Satya lantas menceritakan apa yang terjadi. Sambil mendengarkan curhatan
Satya, Bung Karno mengangguk-anggukan kepalanya. Terlihat wajahnya
sedikit tidak senang.
"Nanti Bapak bicara sama Gandhi ya. Kau tetaplah datang setiap Rabu ke Istana,"ujar Sukarno. Sejak itulah, Satya kembali selalu hadir dalam kegiatan rutin hari Rabu di Istana.
Suatu hari di tahun 1964, Satya mendapat kabar jika ratusan eksemplar
Sulindo terbaru telah tercecer di sawah-sawah sepanjang jalur kereta api
ke wilayah Jawa Tengah dan Jawa Timur.

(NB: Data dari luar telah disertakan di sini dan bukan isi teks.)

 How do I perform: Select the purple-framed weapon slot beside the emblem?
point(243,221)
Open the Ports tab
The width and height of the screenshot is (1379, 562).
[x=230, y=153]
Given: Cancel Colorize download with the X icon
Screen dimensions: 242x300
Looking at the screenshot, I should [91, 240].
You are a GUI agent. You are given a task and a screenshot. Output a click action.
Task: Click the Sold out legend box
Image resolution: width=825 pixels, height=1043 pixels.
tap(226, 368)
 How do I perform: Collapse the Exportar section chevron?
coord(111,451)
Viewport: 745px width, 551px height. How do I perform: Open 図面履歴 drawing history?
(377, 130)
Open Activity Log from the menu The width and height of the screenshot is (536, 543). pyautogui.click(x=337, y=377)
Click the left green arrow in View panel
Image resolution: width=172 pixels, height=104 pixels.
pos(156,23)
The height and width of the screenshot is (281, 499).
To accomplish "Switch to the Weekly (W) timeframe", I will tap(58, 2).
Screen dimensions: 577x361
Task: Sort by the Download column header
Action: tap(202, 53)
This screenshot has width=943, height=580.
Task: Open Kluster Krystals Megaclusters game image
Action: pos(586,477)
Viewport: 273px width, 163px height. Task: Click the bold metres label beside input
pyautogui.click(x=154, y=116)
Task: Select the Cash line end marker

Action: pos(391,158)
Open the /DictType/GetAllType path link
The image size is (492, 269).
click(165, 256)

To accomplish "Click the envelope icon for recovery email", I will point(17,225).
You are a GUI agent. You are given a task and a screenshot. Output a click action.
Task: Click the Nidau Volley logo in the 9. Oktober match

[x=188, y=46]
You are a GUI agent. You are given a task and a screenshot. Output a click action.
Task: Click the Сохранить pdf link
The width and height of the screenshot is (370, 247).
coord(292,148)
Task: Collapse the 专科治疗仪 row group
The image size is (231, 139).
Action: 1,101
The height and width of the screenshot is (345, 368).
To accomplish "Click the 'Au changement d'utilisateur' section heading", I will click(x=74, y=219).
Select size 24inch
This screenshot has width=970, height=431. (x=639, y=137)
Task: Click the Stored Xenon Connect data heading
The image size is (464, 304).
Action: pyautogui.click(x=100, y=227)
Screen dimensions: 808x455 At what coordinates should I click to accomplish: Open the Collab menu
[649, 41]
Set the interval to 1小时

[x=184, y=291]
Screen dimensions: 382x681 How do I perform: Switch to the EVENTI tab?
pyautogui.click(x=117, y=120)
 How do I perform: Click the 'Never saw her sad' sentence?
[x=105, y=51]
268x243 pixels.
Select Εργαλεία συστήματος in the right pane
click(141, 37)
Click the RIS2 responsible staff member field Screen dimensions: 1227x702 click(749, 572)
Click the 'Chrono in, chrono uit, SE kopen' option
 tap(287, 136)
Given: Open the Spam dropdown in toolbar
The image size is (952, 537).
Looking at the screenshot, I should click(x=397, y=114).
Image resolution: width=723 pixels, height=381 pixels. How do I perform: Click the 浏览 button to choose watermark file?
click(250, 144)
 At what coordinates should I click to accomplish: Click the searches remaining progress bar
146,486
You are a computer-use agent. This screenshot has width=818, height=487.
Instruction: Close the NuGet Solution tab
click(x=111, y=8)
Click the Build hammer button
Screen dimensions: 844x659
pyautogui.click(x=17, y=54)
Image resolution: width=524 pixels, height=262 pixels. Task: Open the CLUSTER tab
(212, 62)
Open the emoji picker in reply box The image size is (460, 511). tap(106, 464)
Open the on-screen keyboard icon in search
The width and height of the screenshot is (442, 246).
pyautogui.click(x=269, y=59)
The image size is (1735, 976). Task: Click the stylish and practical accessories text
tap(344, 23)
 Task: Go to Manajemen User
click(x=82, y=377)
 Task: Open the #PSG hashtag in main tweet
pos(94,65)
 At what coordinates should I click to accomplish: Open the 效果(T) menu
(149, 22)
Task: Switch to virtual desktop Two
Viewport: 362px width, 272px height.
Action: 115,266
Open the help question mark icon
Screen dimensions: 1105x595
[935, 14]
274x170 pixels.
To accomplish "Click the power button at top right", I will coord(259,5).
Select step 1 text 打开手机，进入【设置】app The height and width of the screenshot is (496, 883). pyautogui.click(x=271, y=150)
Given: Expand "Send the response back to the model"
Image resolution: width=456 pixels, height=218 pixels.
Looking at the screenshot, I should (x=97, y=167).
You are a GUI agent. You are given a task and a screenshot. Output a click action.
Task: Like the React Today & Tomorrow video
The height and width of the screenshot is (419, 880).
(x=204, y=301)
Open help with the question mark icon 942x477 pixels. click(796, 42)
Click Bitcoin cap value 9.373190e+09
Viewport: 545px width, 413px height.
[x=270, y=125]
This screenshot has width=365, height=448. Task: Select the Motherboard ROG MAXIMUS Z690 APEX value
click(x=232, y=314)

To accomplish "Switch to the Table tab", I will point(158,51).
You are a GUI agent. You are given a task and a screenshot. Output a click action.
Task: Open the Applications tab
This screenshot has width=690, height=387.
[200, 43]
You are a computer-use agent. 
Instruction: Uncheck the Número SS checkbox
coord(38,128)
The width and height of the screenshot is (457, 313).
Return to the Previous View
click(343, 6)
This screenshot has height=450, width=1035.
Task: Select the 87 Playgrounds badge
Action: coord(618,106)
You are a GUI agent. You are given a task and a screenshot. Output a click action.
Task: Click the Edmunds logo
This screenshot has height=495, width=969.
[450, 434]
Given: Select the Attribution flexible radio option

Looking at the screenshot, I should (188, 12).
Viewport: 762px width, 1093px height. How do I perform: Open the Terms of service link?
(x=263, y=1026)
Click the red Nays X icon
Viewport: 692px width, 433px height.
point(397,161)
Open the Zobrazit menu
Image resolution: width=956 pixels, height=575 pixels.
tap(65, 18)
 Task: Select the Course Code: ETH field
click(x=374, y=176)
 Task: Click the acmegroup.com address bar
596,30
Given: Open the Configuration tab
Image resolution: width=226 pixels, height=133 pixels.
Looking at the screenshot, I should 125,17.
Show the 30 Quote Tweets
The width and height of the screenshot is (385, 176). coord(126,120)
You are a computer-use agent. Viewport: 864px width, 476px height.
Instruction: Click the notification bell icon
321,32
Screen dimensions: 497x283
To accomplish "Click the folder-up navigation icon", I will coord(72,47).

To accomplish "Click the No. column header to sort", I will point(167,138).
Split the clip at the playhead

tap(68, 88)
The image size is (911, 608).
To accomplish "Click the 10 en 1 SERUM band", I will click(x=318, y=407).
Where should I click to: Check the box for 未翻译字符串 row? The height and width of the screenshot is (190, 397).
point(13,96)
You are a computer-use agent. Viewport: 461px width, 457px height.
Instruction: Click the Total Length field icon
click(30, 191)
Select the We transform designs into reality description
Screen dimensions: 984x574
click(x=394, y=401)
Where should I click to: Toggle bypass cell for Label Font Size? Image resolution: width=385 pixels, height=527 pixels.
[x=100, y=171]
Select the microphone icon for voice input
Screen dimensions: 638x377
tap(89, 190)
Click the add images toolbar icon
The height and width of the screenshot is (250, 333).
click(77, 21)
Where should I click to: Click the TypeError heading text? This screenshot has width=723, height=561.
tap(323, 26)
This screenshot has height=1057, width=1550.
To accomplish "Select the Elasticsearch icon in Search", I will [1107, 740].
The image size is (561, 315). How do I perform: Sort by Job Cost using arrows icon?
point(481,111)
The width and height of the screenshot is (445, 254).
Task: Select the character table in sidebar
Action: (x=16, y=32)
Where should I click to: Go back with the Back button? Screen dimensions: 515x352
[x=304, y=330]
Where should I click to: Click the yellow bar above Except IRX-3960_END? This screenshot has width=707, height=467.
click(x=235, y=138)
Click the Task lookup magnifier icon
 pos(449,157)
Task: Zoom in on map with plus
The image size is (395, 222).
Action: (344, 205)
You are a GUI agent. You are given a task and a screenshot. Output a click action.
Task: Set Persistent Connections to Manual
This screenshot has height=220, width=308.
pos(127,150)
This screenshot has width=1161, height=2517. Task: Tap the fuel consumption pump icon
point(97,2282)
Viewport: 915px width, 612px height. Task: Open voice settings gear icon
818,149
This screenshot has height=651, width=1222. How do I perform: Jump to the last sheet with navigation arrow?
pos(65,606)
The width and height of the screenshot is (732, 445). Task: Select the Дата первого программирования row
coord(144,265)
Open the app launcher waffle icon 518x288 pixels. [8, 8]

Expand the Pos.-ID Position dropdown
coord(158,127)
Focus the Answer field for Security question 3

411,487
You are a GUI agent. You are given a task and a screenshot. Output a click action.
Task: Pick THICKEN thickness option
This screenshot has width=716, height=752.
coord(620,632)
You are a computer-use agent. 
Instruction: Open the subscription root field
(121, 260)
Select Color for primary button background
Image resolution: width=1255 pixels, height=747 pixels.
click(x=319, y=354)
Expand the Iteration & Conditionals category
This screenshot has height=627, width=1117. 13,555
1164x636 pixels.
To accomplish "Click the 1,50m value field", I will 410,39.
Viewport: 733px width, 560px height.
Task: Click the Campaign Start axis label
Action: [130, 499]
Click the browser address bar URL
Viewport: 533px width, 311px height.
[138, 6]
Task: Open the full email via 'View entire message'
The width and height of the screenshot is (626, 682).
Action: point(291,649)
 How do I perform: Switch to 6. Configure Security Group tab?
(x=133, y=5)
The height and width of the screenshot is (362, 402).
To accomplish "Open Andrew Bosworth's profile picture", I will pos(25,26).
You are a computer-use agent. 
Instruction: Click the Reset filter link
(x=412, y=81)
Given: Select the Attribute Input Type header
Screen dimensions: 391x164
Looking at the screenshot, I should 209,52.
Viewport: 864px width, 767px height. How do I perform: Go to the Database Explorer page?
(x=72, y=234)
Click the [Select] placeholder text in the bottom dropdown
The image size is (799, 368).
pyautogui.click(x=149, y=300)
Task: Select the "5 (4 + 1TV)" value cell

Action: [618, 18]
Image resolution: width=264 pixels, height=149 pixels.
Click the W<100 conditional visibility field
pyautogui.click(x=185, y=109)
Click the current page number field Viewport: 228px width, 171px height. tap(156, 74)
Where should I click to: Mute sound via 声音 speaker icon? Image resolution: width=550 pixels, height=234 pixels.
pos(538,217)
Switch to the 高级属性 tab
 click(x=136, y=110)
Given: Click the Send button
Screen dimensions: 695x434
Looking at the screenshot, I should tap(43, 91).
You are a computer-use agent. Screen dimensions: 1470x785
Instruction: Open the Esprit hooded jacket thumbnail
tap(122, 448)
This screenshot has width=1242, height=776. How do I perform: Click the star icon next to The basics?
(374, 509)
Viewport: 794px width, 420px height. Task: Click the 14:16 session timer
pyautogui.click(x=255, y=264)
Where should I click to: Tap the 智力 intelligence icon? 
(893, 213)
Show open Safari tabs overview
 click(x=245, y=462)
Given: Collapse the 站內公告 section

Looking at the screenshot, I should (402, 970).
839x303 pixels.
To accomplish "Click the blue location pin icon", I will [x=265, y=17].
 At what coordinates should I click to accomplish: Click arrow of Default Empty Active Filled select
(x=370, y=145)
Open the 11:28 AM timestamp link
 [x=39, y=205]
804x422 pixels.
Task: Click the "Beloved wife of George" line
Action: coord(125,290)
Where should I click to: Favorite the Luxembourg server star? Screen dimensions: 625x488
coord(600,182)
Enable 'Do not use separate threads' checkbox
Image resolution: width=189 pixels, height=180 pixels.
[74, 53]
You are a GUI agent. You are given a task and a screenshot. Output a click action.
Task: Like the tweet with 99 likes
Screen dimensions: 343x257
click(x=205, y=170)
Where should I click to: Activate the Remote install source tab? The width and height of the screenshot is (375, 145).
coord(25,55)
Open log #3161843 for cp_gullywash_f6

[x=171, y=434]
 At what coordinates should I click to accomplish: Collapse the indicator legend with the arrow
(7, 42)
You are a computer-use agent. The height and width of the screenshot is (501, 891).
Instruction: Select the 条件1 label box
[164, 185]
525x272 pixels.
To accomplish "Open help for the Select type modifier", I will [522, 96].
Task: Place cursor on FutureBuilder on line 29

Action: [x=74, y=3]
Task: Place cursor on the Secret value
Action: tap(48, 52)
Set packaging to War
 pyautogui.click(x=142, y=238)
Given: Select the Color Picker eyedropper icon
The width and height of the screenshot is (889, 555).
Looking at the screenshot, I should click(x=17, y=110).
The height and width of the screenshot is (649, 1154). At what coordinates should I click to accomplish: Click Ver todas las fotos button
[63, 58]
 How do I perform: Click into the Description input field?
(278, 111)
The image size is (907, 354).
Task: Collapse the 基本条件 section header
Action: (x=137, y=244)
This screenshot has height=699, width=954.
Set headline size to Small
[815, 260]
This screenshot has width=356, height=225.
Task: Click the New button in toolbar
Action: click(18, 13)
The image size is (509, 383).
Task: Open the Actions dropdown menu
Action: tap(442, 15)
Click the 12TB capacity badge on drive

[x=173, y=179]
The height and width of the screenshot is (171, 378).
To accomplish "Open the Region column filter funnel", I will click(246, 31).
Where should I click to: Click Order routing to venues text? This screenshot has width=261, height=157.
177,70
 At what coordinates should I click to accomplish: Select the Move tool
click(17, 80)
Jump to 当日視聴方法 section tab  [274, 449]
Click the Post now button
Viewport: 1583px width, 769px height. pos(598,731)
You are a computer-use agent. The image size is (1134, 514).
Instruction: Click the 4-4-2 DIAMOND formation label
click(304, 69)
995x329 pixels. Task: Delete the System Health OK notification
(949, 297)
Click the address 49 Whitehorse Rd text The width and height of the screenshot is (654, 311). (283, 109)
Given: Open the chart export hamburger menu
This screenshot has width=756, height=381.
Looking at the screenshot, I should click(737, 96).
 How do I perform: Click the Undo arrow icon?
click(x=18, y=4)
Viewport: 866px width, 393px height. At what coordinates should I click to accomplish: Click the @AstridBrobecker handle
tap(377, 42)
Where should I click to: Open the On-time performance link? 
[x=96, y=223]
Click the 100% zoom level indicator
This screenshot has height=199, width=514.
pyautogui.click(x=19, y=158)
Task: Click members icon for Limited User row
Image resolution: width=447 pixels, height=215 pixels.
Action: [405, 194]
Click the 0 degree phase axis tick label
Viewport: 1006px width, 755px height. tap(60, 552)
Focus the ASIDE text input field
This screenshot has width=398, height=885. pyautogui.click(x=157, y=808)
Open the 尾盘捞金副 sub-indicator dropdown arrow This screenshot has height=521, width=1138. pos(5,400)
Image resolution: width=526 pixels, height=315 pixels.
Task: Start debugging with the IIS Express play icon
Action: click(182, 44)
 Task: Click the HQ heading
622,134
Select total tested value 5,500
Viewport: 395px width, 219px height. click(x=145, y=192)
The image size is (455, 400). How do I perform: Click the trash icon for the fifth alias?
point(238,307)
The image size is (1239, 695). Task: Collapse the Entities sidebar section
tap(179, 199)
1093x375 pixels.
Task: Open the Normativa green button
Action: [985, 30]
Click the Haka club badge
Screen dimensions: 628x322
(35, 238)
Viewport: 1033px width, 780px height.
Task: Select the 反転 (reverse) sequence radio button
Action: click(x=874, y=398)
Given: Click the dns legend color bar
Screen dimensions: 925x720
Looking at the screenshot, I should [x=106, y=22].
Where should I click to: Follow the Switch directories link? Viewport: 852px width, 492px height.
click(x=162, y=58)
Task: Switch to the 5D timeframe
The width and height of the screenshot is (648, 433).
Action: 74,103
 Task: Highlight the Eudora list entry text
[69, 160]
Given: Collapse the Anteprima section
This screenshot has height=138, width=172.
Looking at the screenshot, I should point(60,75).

Disebut-sebut itu adalah ulah
para aktivis Serikat Buruh Kereta Api (SBKA) yang berafiliasi ke SOBSI
(organisasi buruh yang berafiliasi ke PKI).
"Ternyata itu dilakukan atas perintah orang-orang Harian Rakyat
(koran-nya PKI). Mereka mulai khawatir dengan tiras Sulindo yang semakin
membesar,"ujar Satya.
Tidak terima dengan cara 'kasar' orang-orang PKI tersebut, Satya lantas
mengontakpara pimpinan buruh kereta api yang berafiliasi dengan Kesatuan
Buruh Marhaen (KBM), organisasi buruh yang merupakan onderbouw PNI.
Dia
meminta agar para aktivis KBM "menahan" koran Harian Rakyat supaya
terlambat datang ke pelosok-pelosok tempat di Jawa Tengah dan Jawa
Timur. "Dibandingkan aksi mereka sebelumnya, cara saya itu bisa dikatakan masih halus lho ..."kata Satya Graha.
Rupanya aksi balasan itu dilaporkan oleh orang SOBSI kepada Presiden
Sukarno. Pada suatu pagi, usai sarapan rutin bersama wartawan, Sukarno
memanggil Satya secara khusus. "Satya, kamu sekarang sudah mulai komunistophobia juga ya?"kata Bung Karno.
"Lho, maksudnya bagaimana, Pak?"
" Aku dengar kamu mulai menyusahkan Harian Rakyat ...".Mendengar jawaban Bung Karno tersebut, Satya langsung maklum: ia telah dilaporkan oleh orang-orang PKI. Tanpa ragu dia lantas menceritakan duduk persoalan pertamanya mengapa semua itu terjadi. Apa kata Bung Karno?
"Dia diam saja, tapi sepertinya paham dengan apa yang saya sampaikan,"ujar Satya.
Sulindo memang kerap memilih 'jalur keras' terkait dengan PKI. Saat ramai-ramainya terjadi penguasaan tanah-tanah negara yang disebut sebagai aksi sepihak yang dilakukan Barisan Tani Indonesia (BTI), Sulindo pun mengecamnya sebagai 'revolusi kebablasan'.
Akibatnya Sulindo kerap mendapat peringatan dari beberapa tokoh partai karena kekritisannya kepada PKI. Namun karena kedekatan dan kepercayaan Ali Satroamidjojo (ketua umum PNI hasil Kongres Purwokerto) kepada Satya Graha, lelaki yang pernah mengikuti kursus jurnalistik di Inggris tersebut memilih tetap jalan terus.
Anehnya sikap kritis itu pun tidak serta merta menjadikan Sulindo dan Satya mendapat tempat di kalangan kanan PNI. Alih-alih banjir dukungan, menurut Nazaruddin Sjamsuddin dalam PNI dan Perpolitikannya, Satya Graha malah diisukan oleh orang-orang sayap kanan PNI sebagai 'orang yang diselundupkan PKI ke tubuh PNI'.
"Ya memang, Pak Osa Maliki (tokoh sayap kanan PNI) pernah menjuluki saya sebagai 'kuda troya' kaum komunis,"kata Satya.